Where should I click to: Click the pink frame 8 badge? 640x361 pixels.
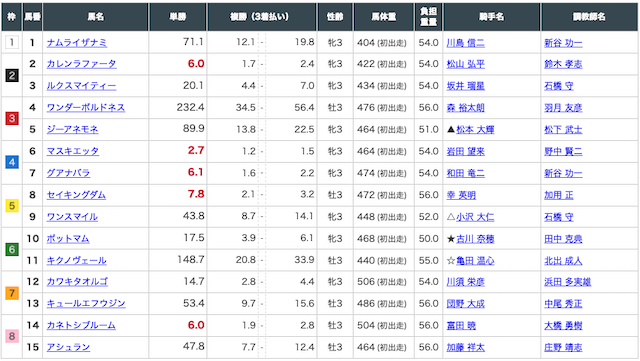click(x=12, y=336)
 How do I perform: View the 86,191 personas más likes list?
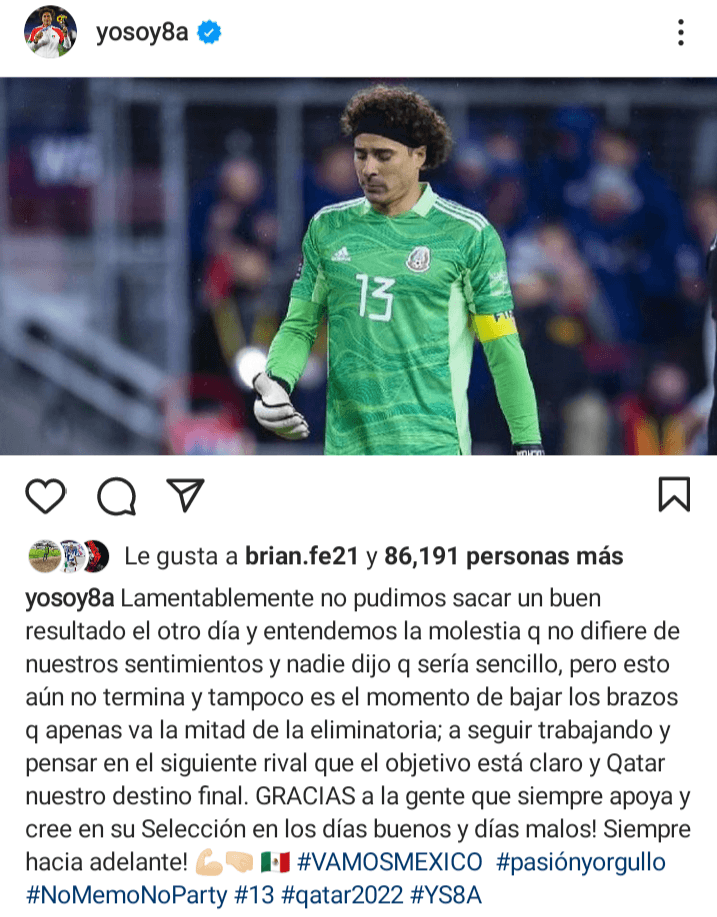pyautogui.click(x=504, y=556)
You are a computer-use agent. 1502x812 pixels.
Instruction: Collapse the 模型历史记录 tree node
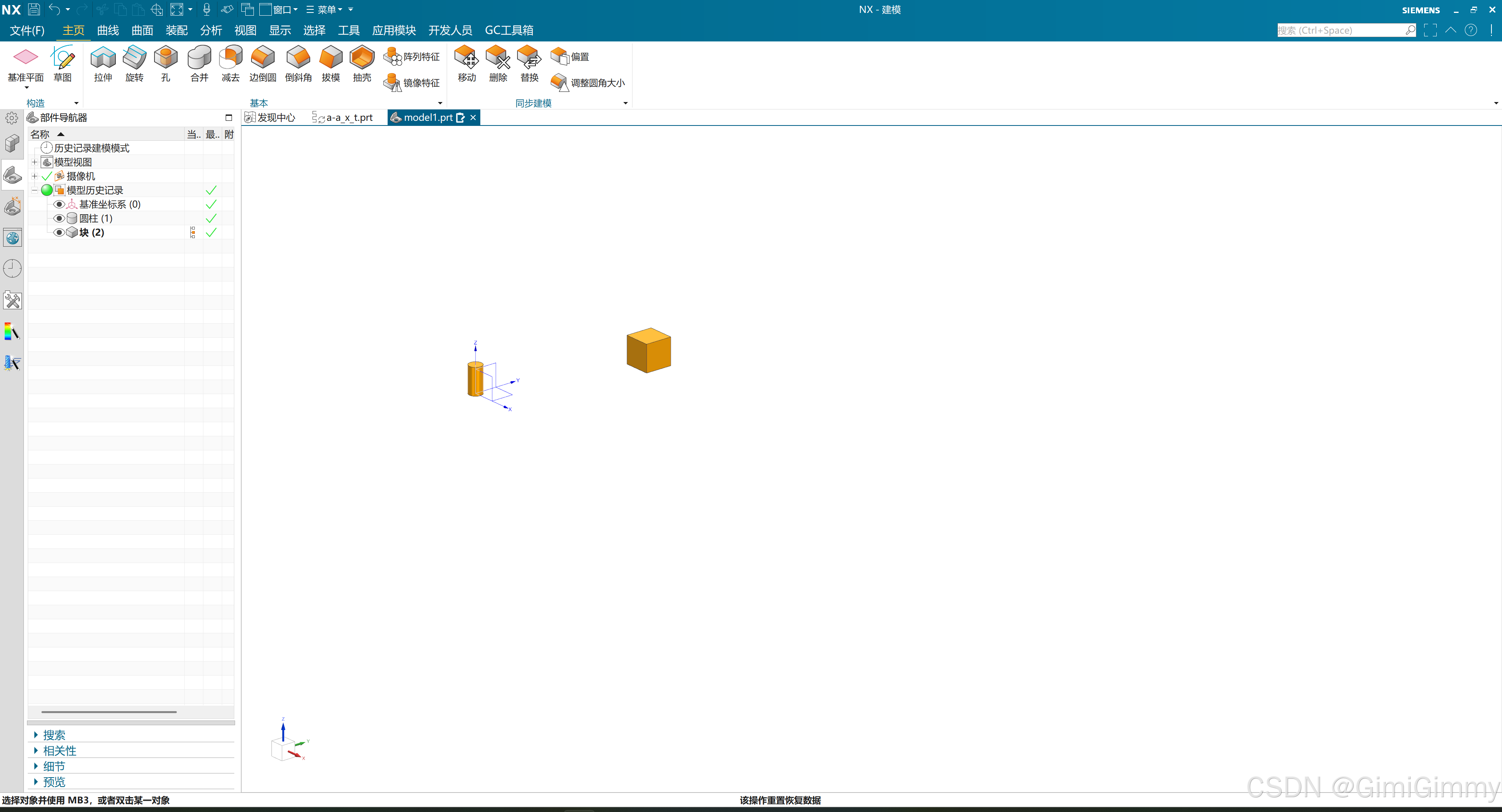[x=34, y=190]
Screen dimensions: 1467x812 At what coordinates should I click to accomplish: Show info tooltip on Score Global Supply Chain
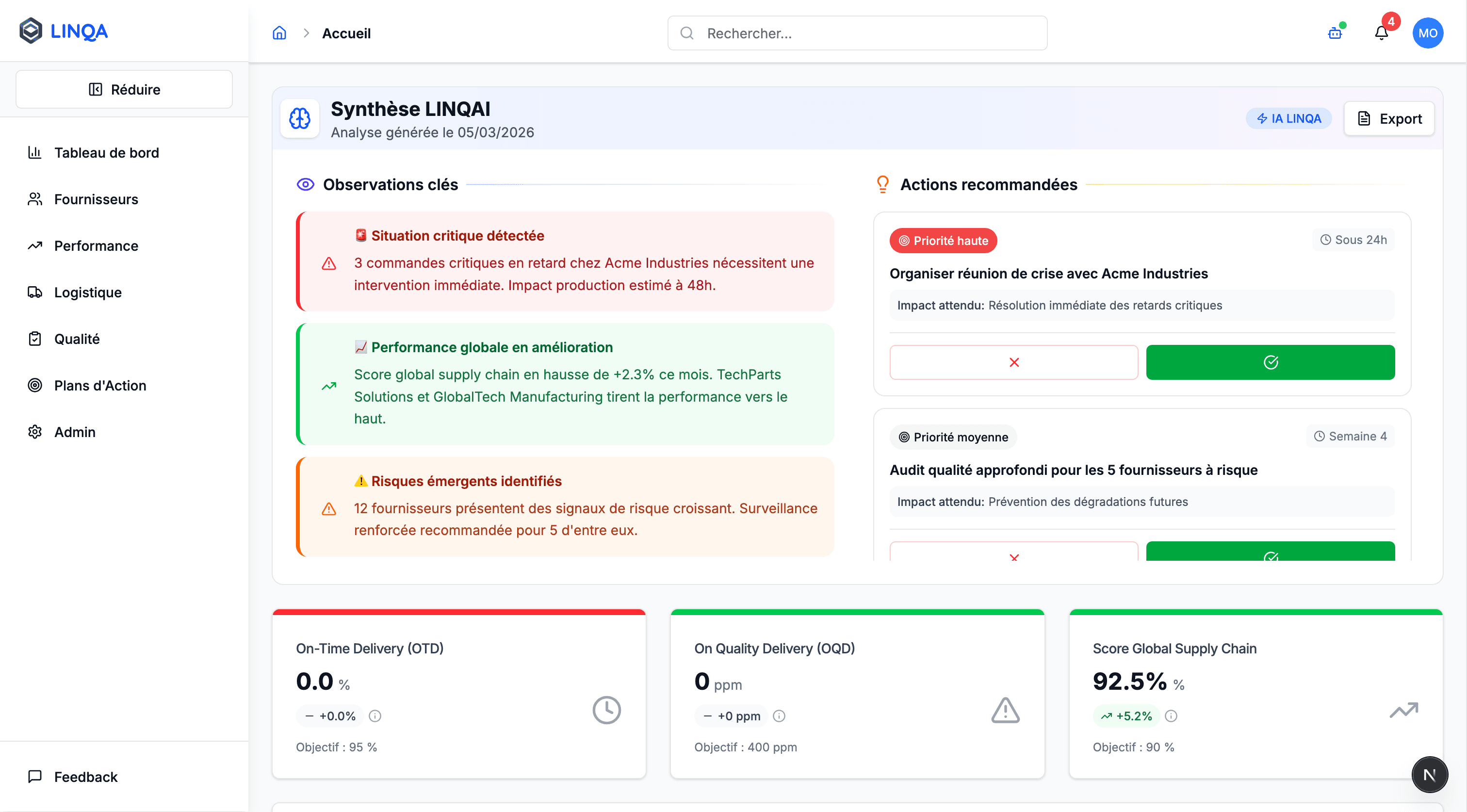tap(1171, 716)
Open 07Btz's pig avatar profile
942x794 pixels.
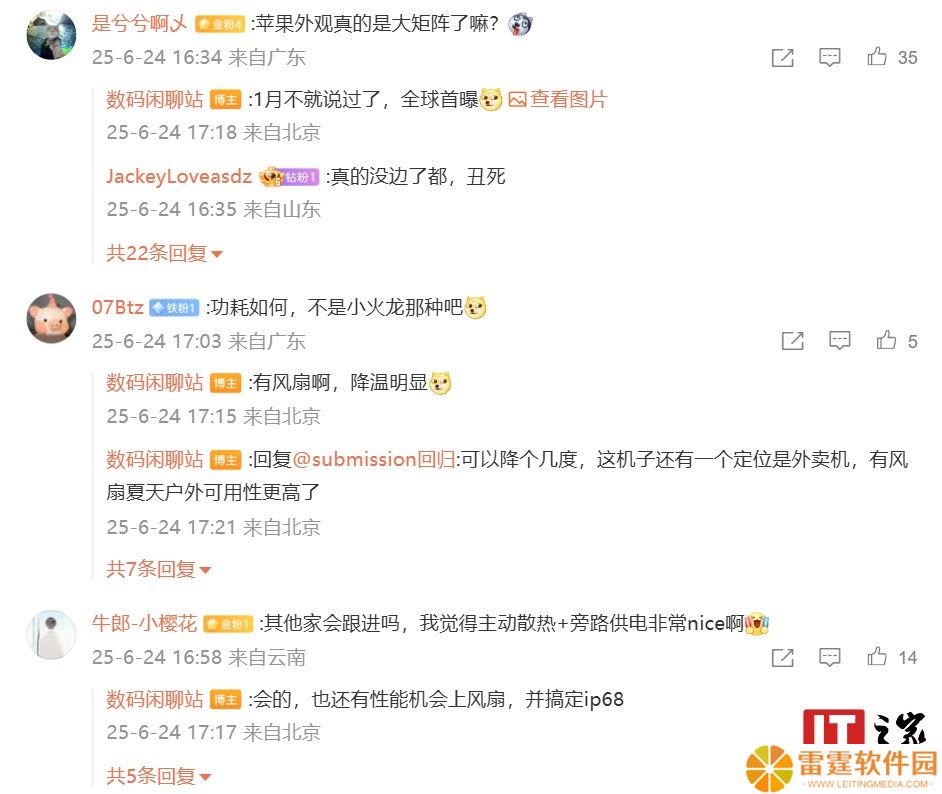click(x=51, y=318)
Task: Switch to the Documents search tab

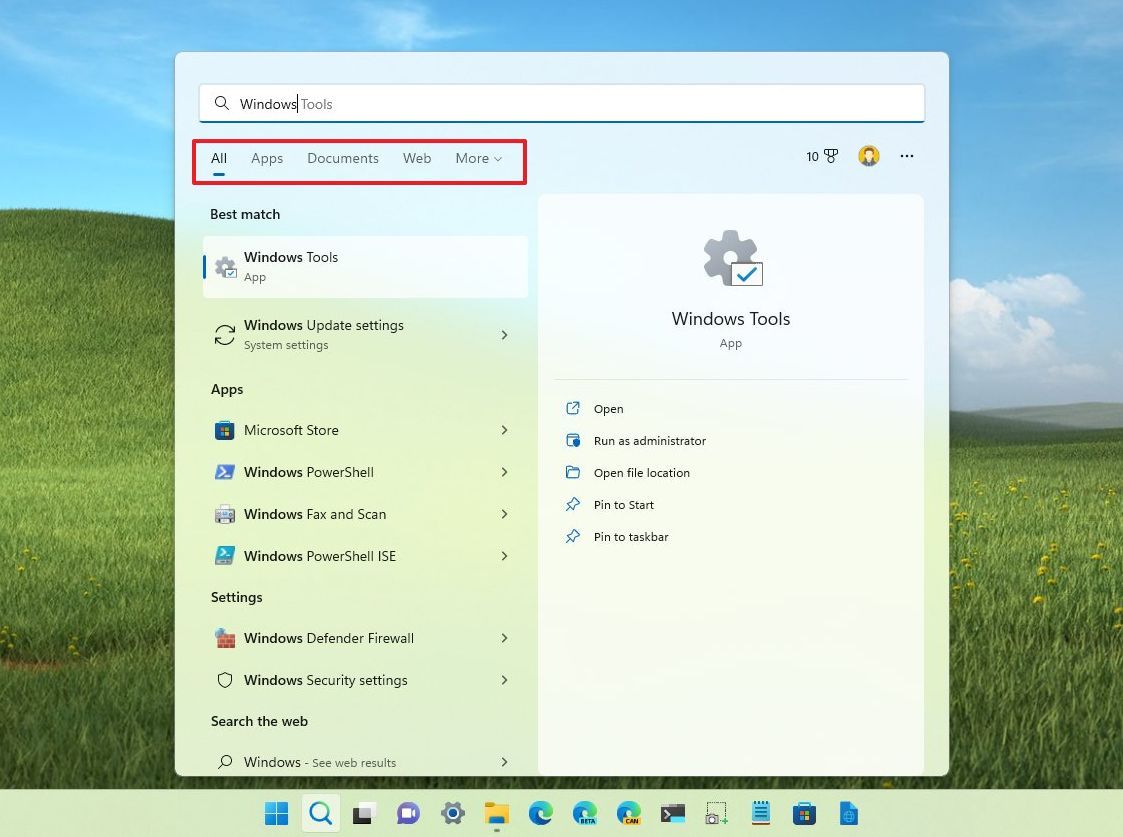Action: click(343, 158)
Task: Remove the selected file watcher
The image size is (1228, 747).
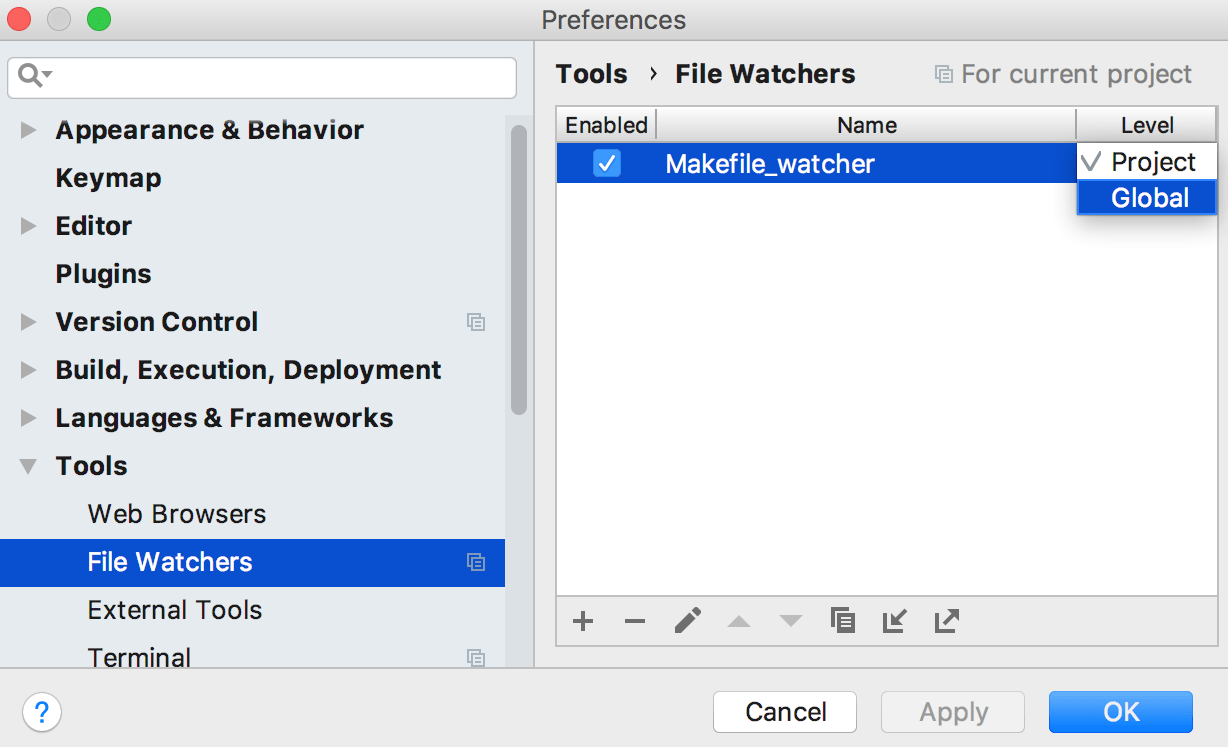Action: click(x=635, y=621)
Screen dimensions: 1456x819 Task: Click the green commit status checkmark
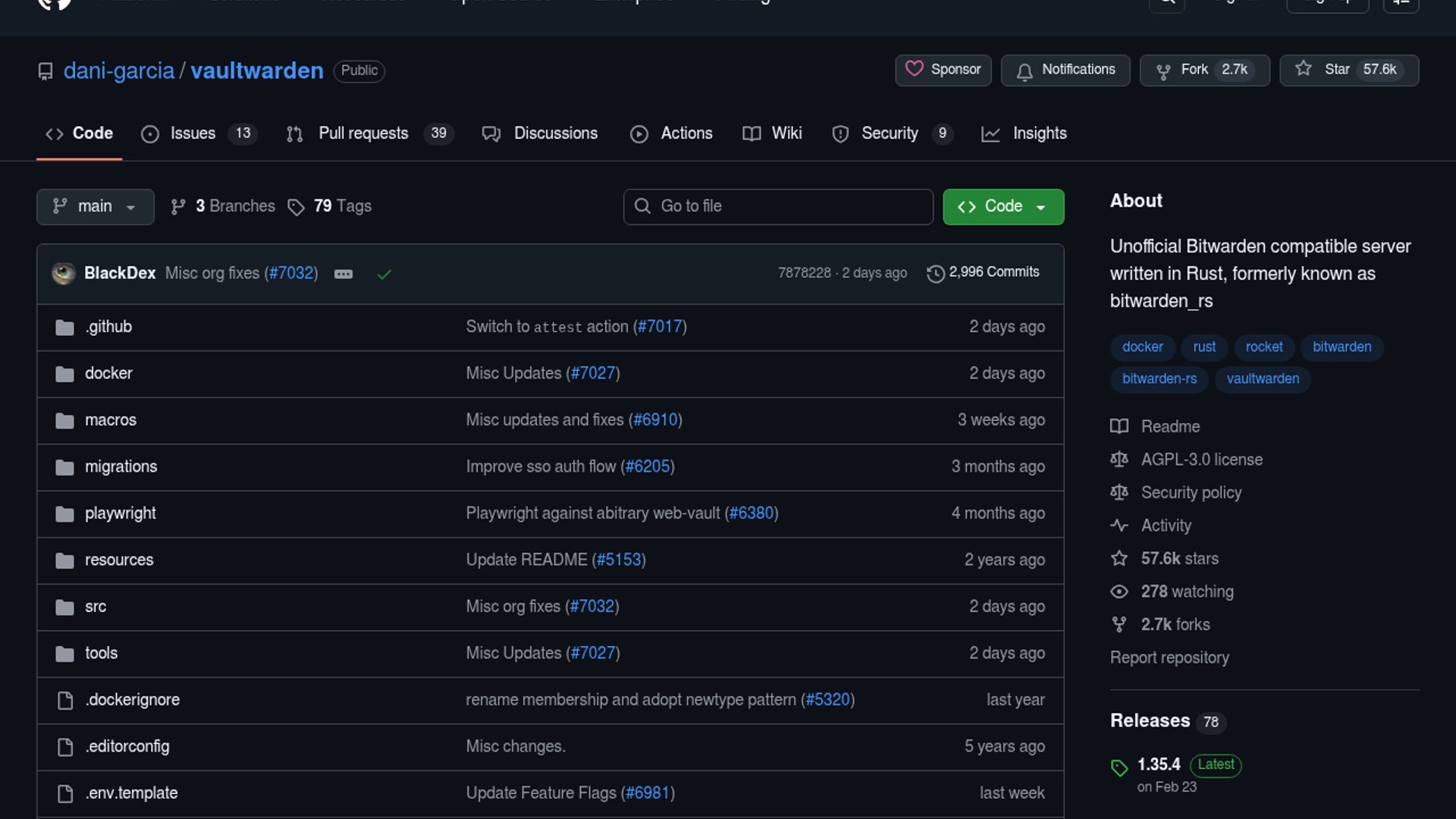click(x=384, y=274)
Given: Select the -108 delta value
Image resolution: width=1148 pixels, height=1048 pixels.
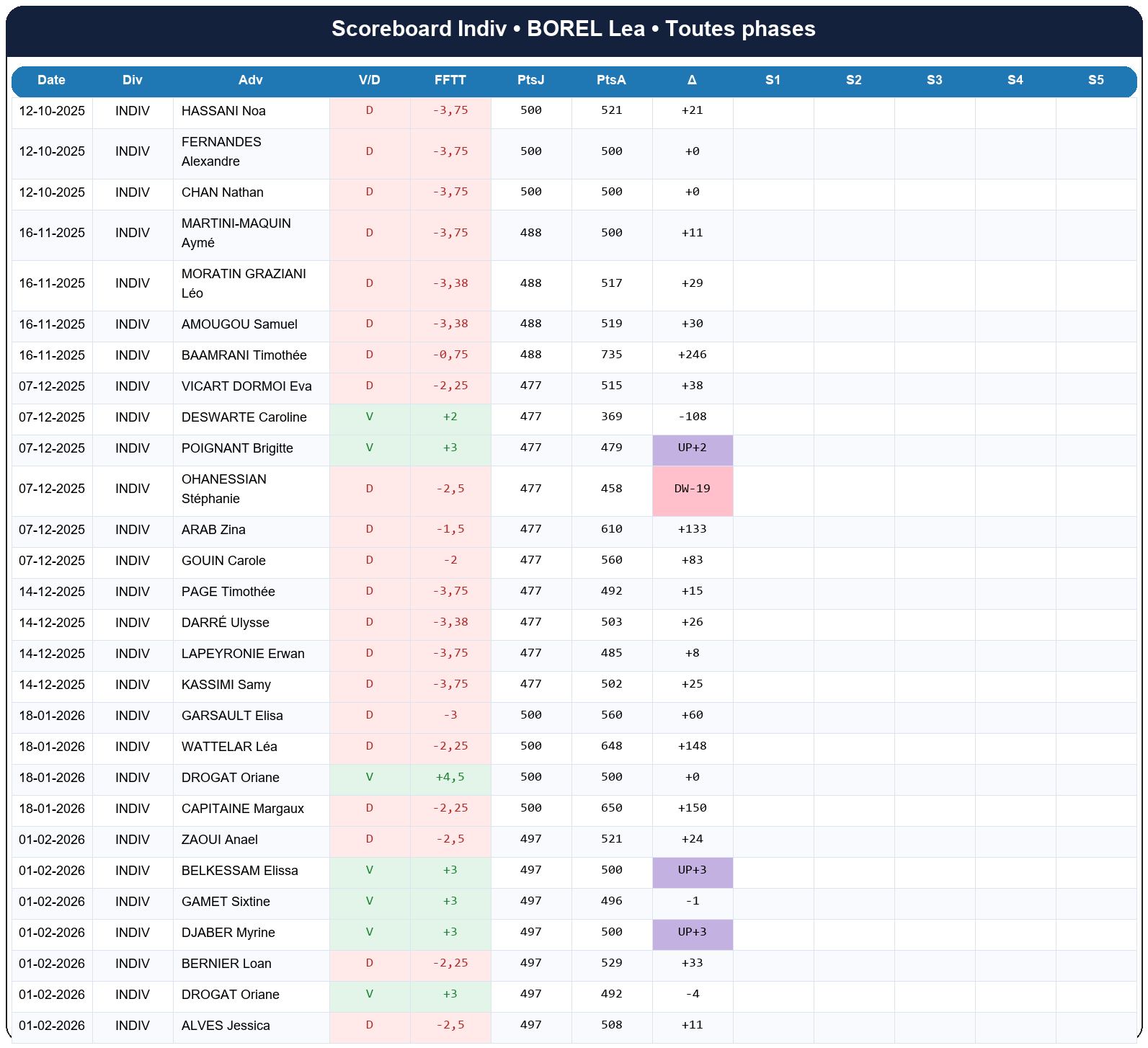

Problem details. Update the rows from the beginning through the line containing "[x=34, y=190]", changing "Collapse" to "Expand" and leaving everything else unchanged. Give only those lines, without the pictures.

Answer to this task.
Where should I click to: Click the pink frame 8 badge? 640x361 pixels.
click(x=12, y=336)
 How do I perform: View the 86,191 personas más likes list?
pyautogui.click(x=504, y=556)
You are a computer-use agent. 1502x812 pixels.
Instruction: Expand the 模型历史记录 tree node
[x=34, y=190]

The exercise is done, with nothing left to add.